[Collected data]
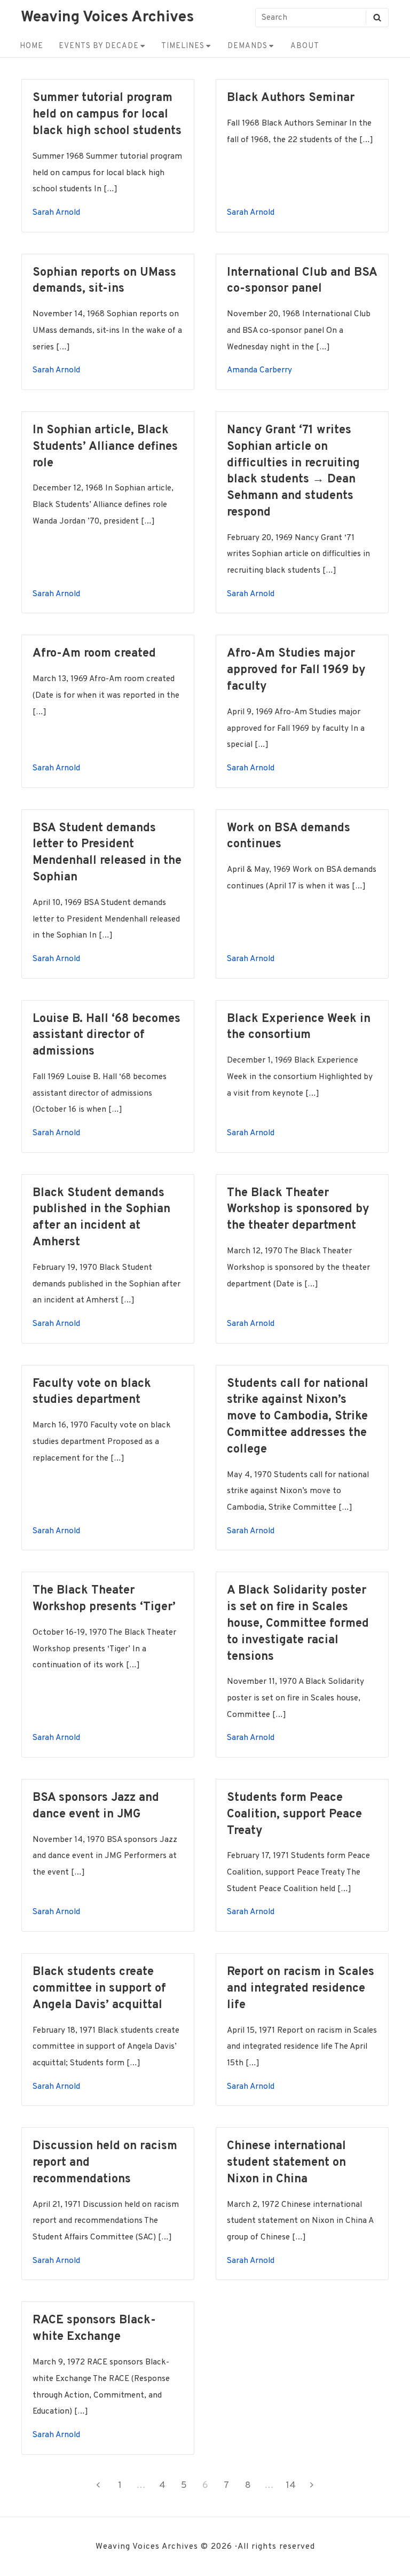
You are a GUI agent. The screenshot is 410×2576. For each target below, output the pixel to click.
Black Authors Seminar (290, 98)
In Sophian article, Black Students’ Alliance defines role (105, 447)
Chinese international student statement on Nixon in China (286, 2163)
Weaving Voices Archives (107, 18)
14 (292, 2485)
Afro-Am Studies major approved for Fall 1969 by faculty (296, 670)
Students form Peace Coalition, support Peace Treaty (294, 1814)
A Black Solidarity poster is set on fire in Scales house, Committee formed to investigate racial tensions (298, 1623)
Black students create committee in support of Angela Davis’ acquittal (99, 1988)
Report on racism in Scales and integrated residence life (300, 1988)
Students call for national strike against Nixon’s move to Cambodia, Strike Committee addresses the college (297, 1417)
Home (31, 46)
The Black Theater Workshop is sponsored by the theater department (298, 1210)
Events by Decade (99, 46)
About (304, 46)
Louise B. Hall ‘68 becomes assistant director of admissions (106, 1035)
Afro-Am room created (94, 653)
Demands (247, 46)
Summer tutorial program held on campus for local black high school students (107, 114)
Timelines (182, 46)
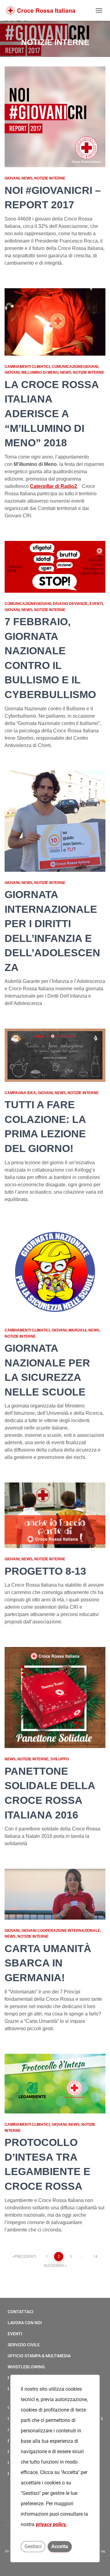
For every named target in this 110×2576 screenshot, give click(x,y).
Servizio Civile (24, 2344)
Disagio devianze (70, 604)
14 (95, 2256)
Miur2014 (77, 1330)
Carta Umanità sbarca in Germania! (48, 1963)
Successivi (54, 2266)
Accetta (59, 2546)
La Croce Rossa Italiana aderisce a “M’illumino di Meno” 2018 (52, 413)
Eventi (96, 604)
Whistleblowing (26, 2366)
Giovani (12, 178)
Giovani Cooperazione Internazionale (60, 1930)
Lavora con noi (25, 2322)
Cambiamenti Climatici (27, 366)
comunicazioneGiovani (75, 366)
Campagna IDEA (20, 1093)
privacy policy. (51, 2524)
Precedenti (25, 2256)
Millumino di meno (39, 372)
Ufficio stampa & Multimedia (39, 2355)
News (26, 178)
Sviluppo (59, 1759)
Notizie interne (49, 178)
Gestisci (33, 2546)
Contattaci (20, 2311)
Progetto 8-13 (45, 1571)
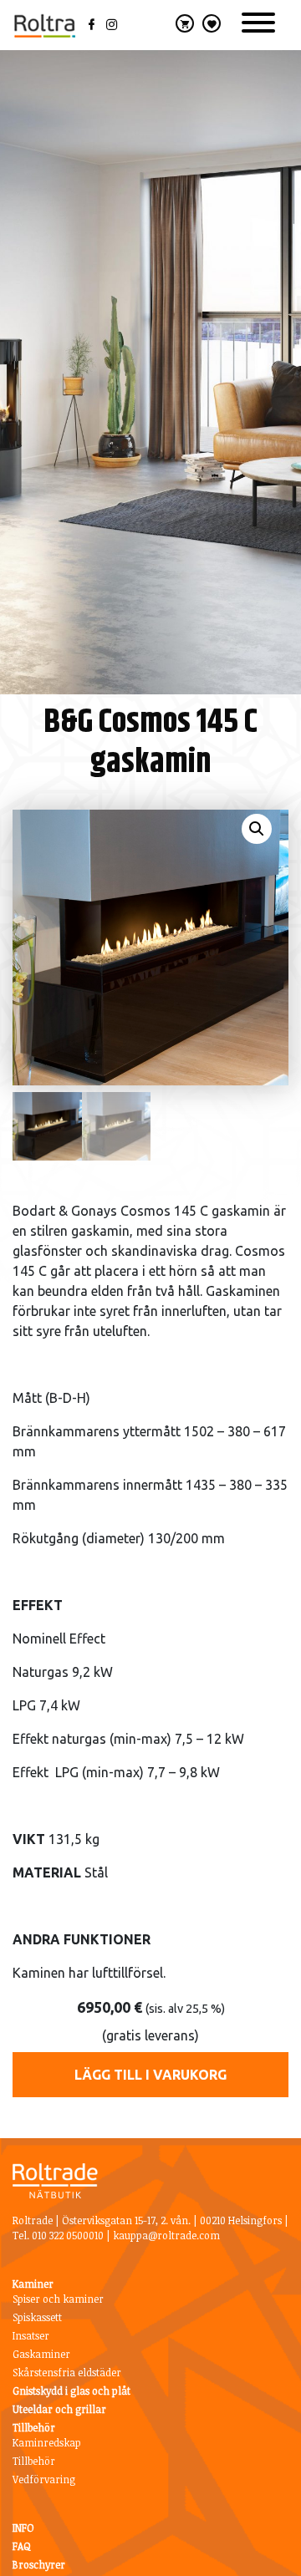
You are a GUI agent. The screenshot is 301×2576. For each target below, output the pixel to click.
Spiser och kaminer (58, 2298)
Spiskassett (37, 2317)
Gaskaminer (41, 2353)
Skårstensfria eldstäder (67, 2372)
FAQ (22, 2546)
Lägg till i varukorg (150, 2074)
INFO (23, 2527)
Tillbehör (34, 2427)
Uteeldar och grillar (59, 2409)
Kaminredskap (47, 2442)
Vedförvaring (44, 2479)
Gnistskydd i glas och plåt (71, 2390)
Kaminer (33, 2283)
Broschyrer (39, 2564)
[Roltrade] (44, 25)
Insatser (31, 2335)
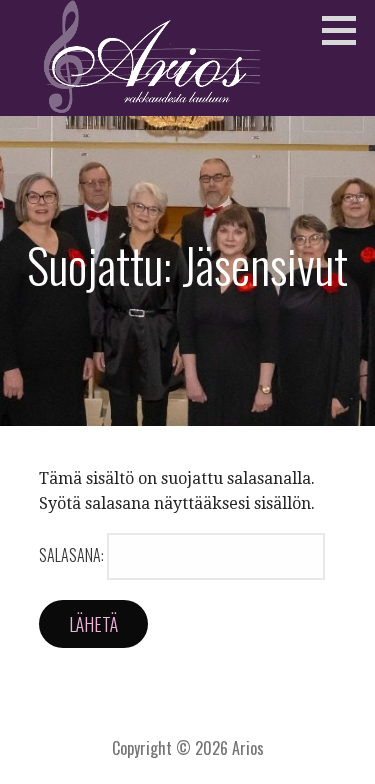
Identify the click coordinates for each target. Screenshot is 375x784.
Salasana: (73, 555)
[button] (346, 30)
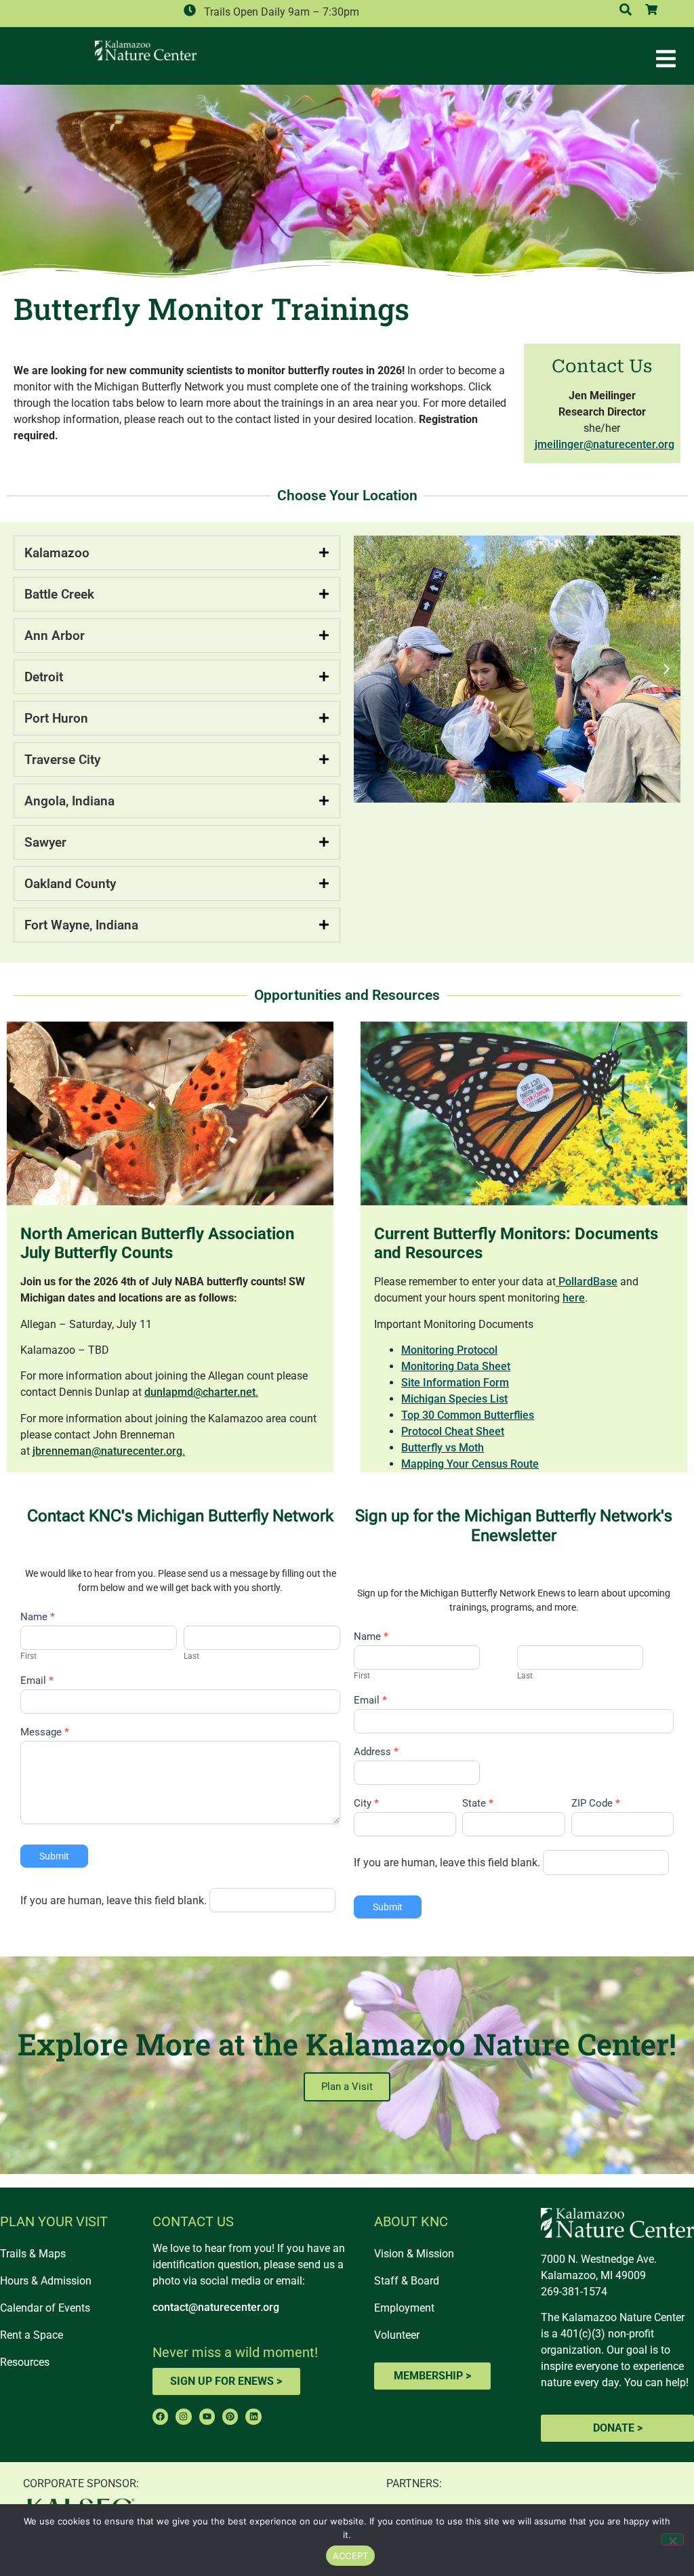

## TASK BRIEF:
Lines wanted from the entries above: the one with "News (26, 178)", the one with "Skårstensfria eldstäder (67, 2372)", and all lines between. Please copy them exactly, without the pictures and without anything else.

## SOLUTION TO THIS PROBLEM:
News (26, 178)
Sviluppo (59, 1759)
Notizie interne (49, 178)
Gestisci (33, 2546)
Contattaci (20, 2311)
Progetto 8-13 (45, 1571)
You are a GUI agent. The screenshot is 301×2576. For each target below, output the pixel to click.
Spiser och kaminer (58, 2298)
Spiskassett (37, 2317)
Gaskaminer (41, 2353)
Skårstensfria eldstäder (67, 2372)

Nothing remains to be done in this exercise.